**** Text section

In South Korea, he spoke to the congress, he said.
“Somebody told me that there was a very interesting spot where South Korea and North Korea come together,” he said. “They have a little house there with a table. On the side that we were on, there were American flags … and six chairs. And on the other side were North Korean flags with six chairs. The North Korean flags were … about seven or eight inches taller than the American flags.”
“Would you like to go into North Korea?” asked the Marine showing him the place. “Just go around the table.”
When Bishop Reilly did so, there was “a banging on the window with a North Korean soldier pointing a gun at me,” from outside. “He just pointed: ‘Get back.’ I wasn’t going to fight him!”
Bishop Reilly also recalled visiting South Africa when the government was “persecuting anyone who wasn’t with them.”
“They were tough on the black people,” he said. “One was a bishop.”
Bishop Reilly met Archbishop Desmond Tutu there, and again years later, when the archbishop spoke at St. John High School in Shrewsbury after helping end apartheid in South Africa.
“A beautiful country like that being so bad in the way they treated the black people,” Bishop Reilly lamented. “But the people had a lot of courage and they kept going at it and finally broke through” to get justice.
“I remember visiting the prison (Nelson Mandela) was in,” which had been made into a museum, he said. He also met Mr. Mandela, who later became president of South Africa.

********
**** Information supplied

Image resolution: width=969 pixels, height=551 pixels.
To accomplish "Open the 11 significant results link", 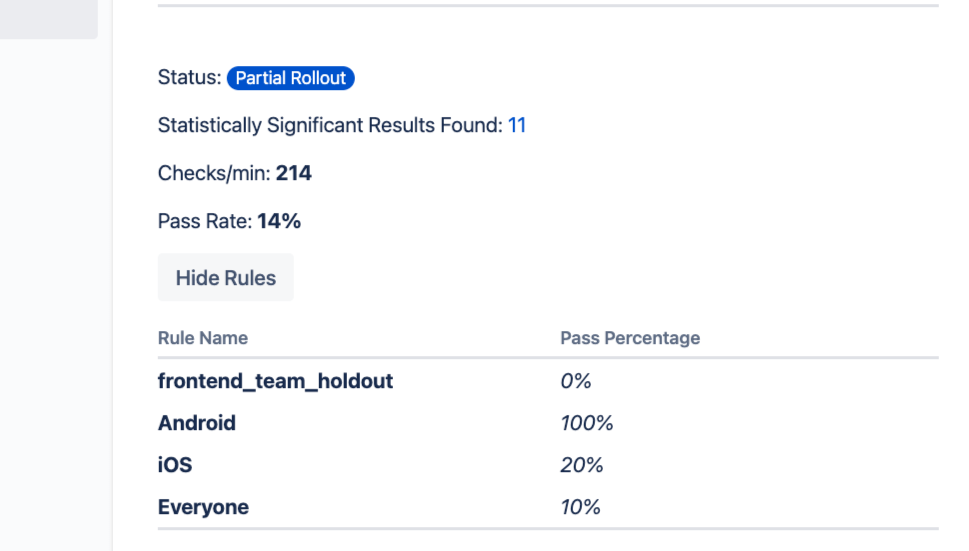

********

Tasks -
1: Update the account of Bishop Reilly's travels from "Bishop Reilly met" up to and including "of South Africa.", putting "memorial" in place of "museum".
2: Write what comes next in the account of Bishop Reilly's travels, picking up from its final sentence.

Set of answers -
1:
Bishop Reilly met Archbishop Desmond Tutu there, and again years later, when the archbishop spoke at St. John High School in Shrewsbury after helping end apartheid in South Africa.
“A beautiful country like that being so bad in the way they treated the black people,” Bishop Reilly lamented. “But the people had a lot of courage and they kept going at it and finally broke through” to get justice.
“I remember visiting the prison (Nelson Mandela) was in,” which had been made into a memorial, he said. He also met Mr. Mandela, who later became president of South Africa.

2:
“You know you’re dealing with very special people who make history,” Bishop Reilly mused. “A lot of the people I was visiting were people who were fighting the government. They introduced me to him. …
Being chairman of the board of Catholic Relief Services enabled Bishop Reilly to travel to several countries.
“CRS is a very important organization … it serves the people in the name of the Church,” he said. “I was very proud to serve with CRS; it’s amazing what it does around the world.”
“I was very fortunate as a bishop … to get to these places and not neglect the diocese (to which he was assigned back in the United States),” Bishop Reilly said. “We had good priests … in the administration, who would carry on the good work that was going on …”
Bishop Reilly also served in a variety of ways his dioceses. He was a priest in the Diocese of Providence from 1953-1975, then became Bishop of Norwich, and, in 1994, Bishop of Worcester. He retired in 2004.
“I really enjoyed my life as a priest,” he said. “I was the bishop’s secretary.” He also filled in at parishes when priests were sick.
When people on Block Island didn’t have Mass one Mother’s Day, they complained, so he asked the bishop if he could celebrate Masses there on weekends, he said.
“Sometimes I would fly over there on Sunday morning, but most of the time I would try to get there on Friday evening,” he said. “I would take the ferry. … I did administration most of my life. I enjoyed parish work.”
Once when he was celebrating a French Mass at a parish, his brother brought his family. Bishop Reilly recalled one of his nieces, who was about 5 years old at the time, piping up during the Mass, “Father Dan, you talk funny.”
As a bishop, he’d celebrate the sacrament of confirmation, sometimes with 65 young people at one parish, he said. Afterwards he’d pose for pictures with the newly confirmed and their parents in the sanctuary, then again downstairs with the whole family.
“Those were the days,” Bishop Reilly mused. “I don’t ever remember feeling tired. I just enjoyed being with the people. … Imagine the numbers we would have in one parish!”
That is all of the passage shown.